#### Assigned task:
Once you have read the records below, write them all out exactly as given.

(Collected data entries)
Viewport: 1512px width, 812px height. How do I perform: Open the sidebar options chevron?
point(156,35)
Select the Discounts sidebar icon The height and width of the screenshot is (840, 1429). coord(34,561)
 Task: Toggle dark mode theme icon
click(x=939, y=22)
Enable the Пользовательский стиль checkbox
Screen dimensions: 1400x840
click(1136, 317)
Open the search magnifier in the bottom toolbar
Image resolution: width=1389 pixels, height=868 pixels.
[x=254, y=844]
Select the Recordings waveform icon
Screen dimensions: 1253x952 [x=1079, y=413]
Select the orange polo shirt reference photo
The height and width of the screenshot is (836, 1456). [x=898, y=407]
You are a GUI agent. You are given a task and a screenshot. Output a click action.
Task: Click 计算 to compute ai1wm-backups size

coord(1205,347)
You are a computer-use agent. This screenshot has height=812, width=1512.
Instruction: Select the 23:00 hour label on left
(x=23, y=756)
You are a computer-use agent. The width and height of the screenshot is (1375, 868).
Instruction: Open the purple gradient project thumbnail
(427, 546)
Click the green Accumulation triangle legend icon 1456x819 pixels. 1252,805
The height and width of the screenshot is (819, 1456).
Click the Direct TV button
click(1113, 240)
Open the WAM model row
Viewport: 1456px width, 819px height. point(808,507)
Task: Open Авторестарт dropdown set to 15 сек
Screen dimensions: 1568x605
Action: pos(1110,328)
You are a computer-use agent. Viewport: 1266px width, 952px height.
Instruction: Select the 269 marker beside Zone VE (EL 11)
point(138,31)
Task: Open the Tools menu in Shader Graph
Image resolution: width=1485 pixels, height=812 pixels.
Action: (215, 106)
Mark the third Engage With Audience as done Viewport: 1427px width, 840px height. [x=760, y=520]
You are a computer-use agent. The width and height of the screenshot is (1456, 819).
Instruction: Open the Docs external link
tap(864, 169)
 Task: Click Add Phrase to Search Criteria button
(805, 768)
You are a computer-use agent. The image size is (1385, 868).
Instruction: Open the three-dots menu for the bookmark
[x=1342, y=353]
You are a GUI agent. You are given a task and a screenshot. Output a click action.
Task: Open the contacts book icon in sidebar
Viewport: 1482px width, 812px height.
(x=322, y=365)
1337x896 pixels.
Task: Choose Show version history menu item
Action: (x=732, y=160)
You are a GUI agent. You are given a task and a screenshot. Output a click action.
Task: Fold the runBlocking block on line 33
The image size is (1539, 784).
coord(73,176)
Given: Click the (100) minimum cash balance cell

#### Answer area:
Viewport: 1512px width, 812px height. How do I perform: Open the sidebar options chevron?
point(156,35)
Select the Discounts sidebar icon The height and width of the screenshot is (840, 1429). coord(34,561)
 Task: Toggle dark mode theme icon
click(x=939, y=22)
Enable the Пользовательский стиль checkbox
Screen dimensions: 1400x840
click(1136, 317)
Open the search magnifier in the bottom toolbar
Image resolution: width=1389 pixels, height=868 pixels.
[x=254, y=844]
Select the Recordings waveform icon
Screen dimensions: 1253x952 [x=1079, y=413]
Select the orange polo shirt reference photo
The height and width of the screenshot is (836, 1456). [x=898, y=407]
You are a GUI agent. You are given a task and a screenshot. Output a click action.
Task: Click 计算 to compute ai1wm-backups size

coord(1205,347)
You are a computer-use agent. This screenshot has height=812, width=1512.
Instruction: Select the 23:00 hour label on left
(x=23, y=756)
You are a computer-use agent. The width and height of the screenshot is (1375, 868).
Instruction: Open the purple gradient project thumbnail
(427, 546)
Click the green Accumulation triangle legend icon 1456x819 pixels. 1252,805
The height and width of the screenshot is (819, 1456).
Click the Direct TV button
click(1113, 240)
Open the WAM model row
Viewport: 1456px width, 819px height. point(808,507)
Task: Open Авторестарт dropdown set to 15 сек
Screen dimensions: 1568x605
Action: pos(1110,328)
You are a computer-use agent. Viewport: 1266px width, 952px height.
Instruction: Select the 269 marker beside Zone VE (EL 11)
point(138,31)
Task: Open the Tools menu in Shader Graph
Image resolution: width=1485 pixels, height=812 pixels.
Action: (215, 106)
Mark the third Engage With Audience as done Viewport: 1427px width, 840px height. [x=760, y=520]
You are a computer-use agent. The width and height of the screenshot is (1456, 819).
Instruction: Open the Docs external link
tap(864, 169)
 Task: Click Add Phrase to Search Criteria button
(805, 768)
You are a computer-use agent. The image size is (1385, 868).
Instruction: Open the three-dots menu for the bookmark
[x=1342, y=353]
You are a GUI agent. You are given a task and a screenshot. Output a click action.
Task: Open the contacts book icon in sidebar
Viewport: 1482px width, 812px height.
(x=322, y=365)
1337x896 pixels.
Task: Choose Show version history menu item
Action: (x=732, y=160)
You are a GUI agent. You are given a task and a screenshot. Output a click action.
Task: Fold the runBlocking block on line 33
The image size is (1539, 784).
coord(73,176)
Given: Click the (100) minimum cash balance cell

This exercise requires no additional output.